Franklin is 41 years old, coming off his first head coaching gig, and taking over one of the nation’s most history-laden college football programs, but the Nittany Lions don’t simply need a good football coach. The next Penn State coach needs to be a keen recruiter who’s adept at Doing More With Less, as the program is scheduled to feel the ramifications of NCAA sanctions for years to come. But before that, he needs to be able to win the press conference, and be ready and willing to kiss all proffered rings and keep the booster set engaged. Who better to do that than the guy who was able to win games at Vandy, and whose personality has all but overshadowed the fact that we still haven’t seen the whole of his capabilities?

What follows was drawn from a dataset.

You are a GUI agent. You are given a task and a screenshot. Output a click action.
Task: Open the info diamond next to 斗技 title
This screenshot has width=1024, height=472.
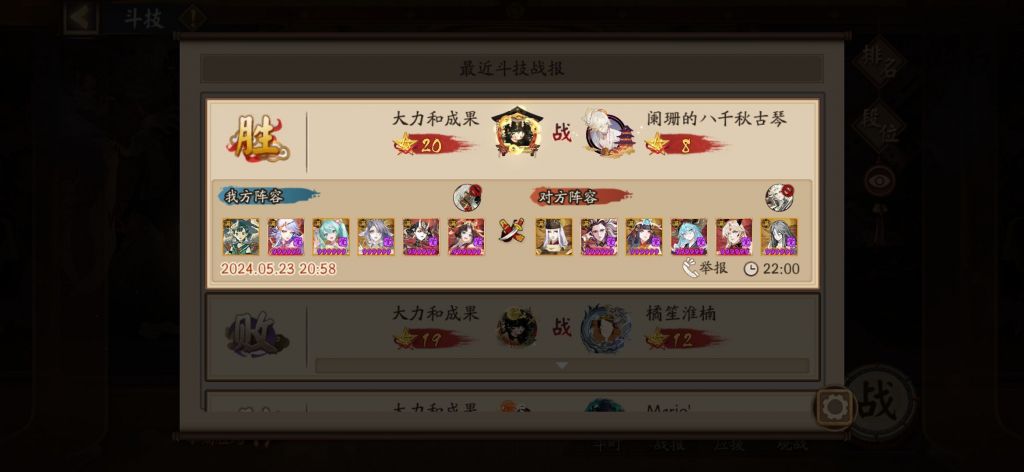coord(193,18)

The next Penn State coach also, ideally, needs to arrive without an iota of scandal clinging to his boot heels; in this respect alone, Franklin seems a strange choice. No direct connections have been made between Franklin and the ongoing legal case of an alleged rape involving five now former Vanderbilt players, but it still came as something of a surprise that the Penn State administration would be willing to subject itself to the level of scrutiny associated with hiring a coach who draws sexual assault–related questions, however indirect, at his introductory press conference. (You can read the full text of Franklin’s answers regarding the case in Penn State’s transcript; PennLive also has a story up describing the vetting process.)
It may be awhile before we know what a True James Franklin Program looks like. He leaves Vanderbilt without having coached a team entirely composed of his own recruits, and the roster numbers to which he’d otherwise be entitled will be curbed at Penn State by the NCAA-enforced limitations. This actually may be a win for everybody, even in this respect. Franklin’s a young guy, and he may still be developing ideas about what he wants a True James Franklin Program to be.
He’ll get the time to figure that out, in his native state, on a stage big enough where filling a stadium isn’t a constant source of frustration; where his program has a high enough profile that he won’t have to needle Nick Saban for headline space; where he’ll get a one-of-a-kind marquee game against a BCS opponent to open the season; and where the school that let him get away becomes a division rival (first Maryland—Penn State game, so you don’t have to look: November 1, 2014, in State College).
More than even the Maryland game, though, the aspect of the new Penn State we’re most looking forward to has to be Franklin honing his latent talents for balloon-craft.
CJF says he won’t turn down a speaking engagement: “People ask us to blow up balloons in the backyard, we’ll do that as well.”
— Josh Moyer (@ESPNJoshMoyer) January 11, 2014
He’ll make you a dachshund, but never a giraffe. Neck too tall to be used just for feeding. Inefficient sleeping posture makes it a two-star prospect at best.